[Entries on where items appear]
________________________________________
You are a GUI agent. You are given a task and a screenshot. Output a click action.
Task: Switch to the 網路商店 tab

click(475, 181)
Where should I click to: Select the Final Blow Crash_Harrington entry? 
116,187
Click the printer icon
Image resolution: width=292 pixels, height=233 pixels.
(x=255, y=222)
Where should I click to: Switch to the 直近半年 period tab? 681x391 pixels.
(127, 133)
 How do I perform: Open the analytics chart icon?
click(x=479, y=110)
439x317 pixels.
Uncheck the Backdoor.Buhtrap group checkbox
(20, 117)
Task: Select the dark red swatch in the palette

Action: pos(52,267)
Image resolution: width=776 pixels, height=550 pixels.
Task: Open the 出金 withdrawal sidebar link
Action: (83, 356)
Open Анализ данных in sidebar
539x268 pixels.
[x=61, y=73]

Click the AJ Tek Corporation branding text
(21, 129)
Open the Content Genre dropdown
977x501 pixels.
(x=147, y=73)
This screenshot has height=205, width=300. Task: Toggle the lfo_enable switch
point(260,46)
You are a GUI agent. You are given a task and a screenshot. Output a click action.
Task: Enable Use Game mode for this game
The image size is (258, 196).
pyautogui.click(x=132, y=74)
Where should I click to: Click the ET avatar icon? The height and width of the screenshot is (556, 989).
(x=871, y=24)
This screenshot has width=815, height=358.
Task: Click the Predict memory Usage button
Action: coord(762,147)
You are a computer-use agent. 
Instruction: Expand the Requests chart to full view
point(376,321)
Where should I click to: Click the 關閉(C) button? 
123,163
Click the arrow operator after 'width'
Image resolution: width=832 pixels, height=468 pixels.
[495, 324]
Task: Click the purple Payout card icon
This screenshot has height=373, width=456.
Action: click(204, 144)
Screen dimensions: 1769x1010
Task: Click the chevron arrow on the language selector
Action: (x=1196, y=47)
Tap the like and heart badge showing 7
________________________________________
## What the task requires
Output every line of the entries above as a Markdown table with the columns Row and Line. Number the rows in order and leave out blank lines.

## Exercise result
| Row | Line |
|---|---|
| 1 | You are a GUI agent. You are given a task and a screenshot. Output a click action. |
| 2 | Task: Switch to the 網路商店 tab |
| 3 | click(475, 181) |
| 4 | Where should I click to: Select the Final Blow Crash_Harrington entry?  |
| 5 | 116,187 |
| 6 | Click the printer icon |
| 7 | Image resolution: width=292 pixels, height=233 pixels. |
| 8 | (x=255, y=222) |
| 9 | Where should I click to: Switch to the 直近半年 period tab? 681x391 pixels. |
| 10 | (127, 133) |
| 11 |  How do I perform: Open the analytics chart icon? |
| 12 | click(x=479, y=110) |
| 13 | 439x317 pixels. |
| 14 | Uncheck the Backdoor.Buhtrap group checkbox |
| 15 | (20, 117) |
| 16 | Task: Select the dark red swatch in the palette |
| 17 | Action: pos(52,267) |
| 18 | Image resolution: width=776 pixels, height=550 pixels. |
| 19 | Task: Open the 出金 withdrawal sidebar link |
| 20 | Action: (83, 356) |
| 21 | Open Анализ данных in sidebar |
| 22 | 539x268 pixels. |
| 23 | [x=61, y=73] |
| 24 | Click the AJ Tek Corporation branding text |
| 25 | (21, 129) |
| 26 | Open the Content Genre dropdown |
| 27 | 977x501 pixels. |
| 28 | (x=147, y=73) |
| 29 | This screenshot has height=205, width=300. Task: Toggle the lfo_enable switch |
| 30 | point(260,46) |
| 31 | You are a GUI agent. You are given a task and a screenshot. Output a click action. |
| 32 | Task: Enable Use Game mode for this game |
| 33 | The image size is (258, 196). |
| 34 | pyautogui.click(x=132, y=74) |
| 35 | Where should I click to: Click the ET avatar icon? The height and width of the screenshot is (556, 989). |
| 36 | (x=871, y=24) |
| 37 | This screenshot has width=815, height=358. |
| 38 | Task: Click the Predict memory Usage button |
| 39 | Action: coord(762,147) |
| 40 | You are a computer-use agent.  |
| 41 | Instruction: Expand the Requests chart to full view |
| 42 | point(376,321) |
| 43 | Where should I click to: Click the 關閉(C) button?  |
| 44 | 123,163 |
| 45 | Click the arrow operator after 'width' |
| 46 | Image resolution: width=832 pixels, height=468 pixels. |
| 47 | [495, 324] |
| 48 | Task: Click the purple Payout card icon |
| 49 | This screenshot has height=373, width=456. |
| 50 | Action: click(204, 144) |
| 51 | Screen dimensions: 1769x1010 |
| 52 | Task: Click the chevron arrow on the language selector |
| 53 | Action: (x=1196, y=47) |
| 54 | Tap the like and heart badge showing 7 |